Opening up of retail sector by allowing FDI in multi brand retail will help the Indian retailers in procuring funds for expansion and improving their supply chain infrastructure. The industry players support FDI in retail but suggest a gradual step by step approach to gauge the impact and take corrective measures if required.
There is vast disparity in penetration levels of organized retail in rural and urban India (Metros: 20%-25%; Pan India- only 5%). The government could consider introducing some tax holidays/ fiscal incentives for retailers willing to expand into rural areas similar to those available to manufacturers and exporters operating in such areas.
Retail industry leads to multiple job creations and contributes to the country's economic progress.
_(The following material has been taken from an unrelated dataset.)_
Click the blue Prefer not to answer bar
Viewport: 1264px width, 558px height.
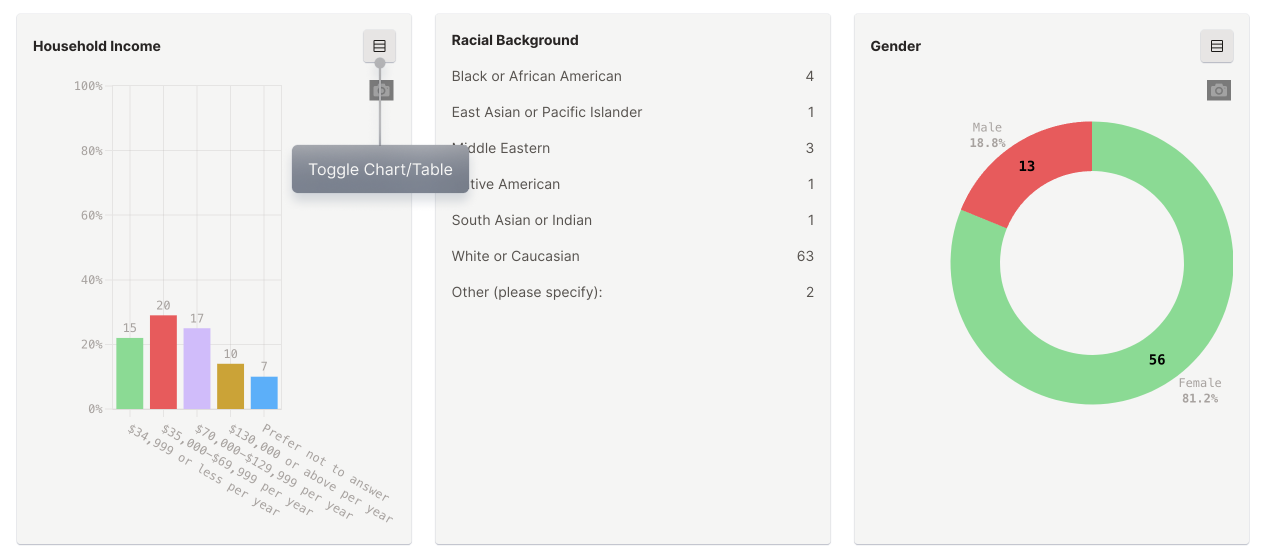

Recognizing retail as a separate industry will help the retailers in getting their issues addressed specifically and also bring clarity on the duties charged.
Income tax exemption limit increased to Rs 2,50,000 (up by Rs 10,000) for senior citizens and Rs 1,80,000 (up by Rs 20,000) for others. Tax rates for women remain unchanged at Rs 1,90,000.
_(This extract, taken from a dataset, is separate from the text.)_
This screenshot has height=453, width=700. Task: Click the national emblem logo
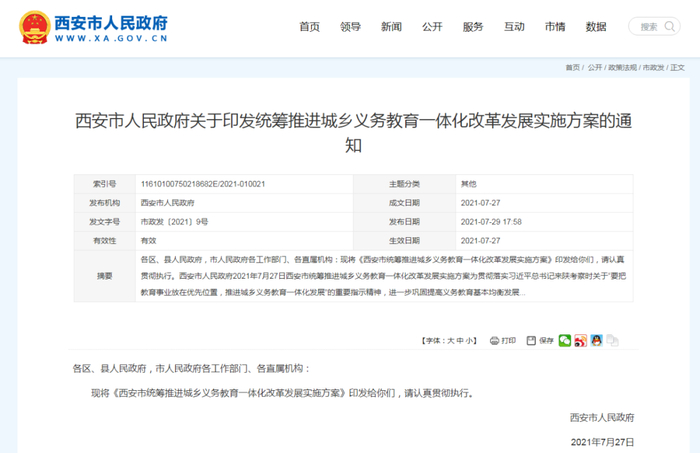click(x=33, y=26)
The optional levy of excise duty on garment manufacturers made mandatory at a unified rate of 10% for branded garments.
Tax exemption withdrawn on branded gold/ silver jewellery and articles by charging nominal 1% excise duty.
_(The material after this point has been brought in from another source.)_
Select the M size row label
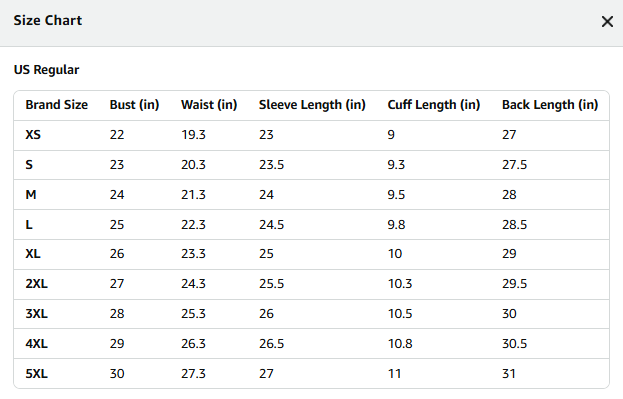Screen dimensions: 623x399 (x=31, y=195)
Surcharge on domestic companies reduced to 5% from 7.5%
No announcement on the much awaited FDI in multi brand retail in this year’s budget.
Marginally higher income tax exemption limit is a positive for the sector but the extension in exemption limits for senior citizens will not affect the retailers in a substantial manner.
Branded garments might get costlier in future if the manufacturers decide to pass on the cost to retailers and ultimately to the end consumers.
Along with the high prices of precious metals like gold and silver, the 1% excise duty will hurt branded jewellery retailers.
Titan Industries will be adversely affected as a result of excise duty charged on jewellery. The nominal rate of 1% is just a step to include these products in the tax net and the government may keep raising the tax rates in the future.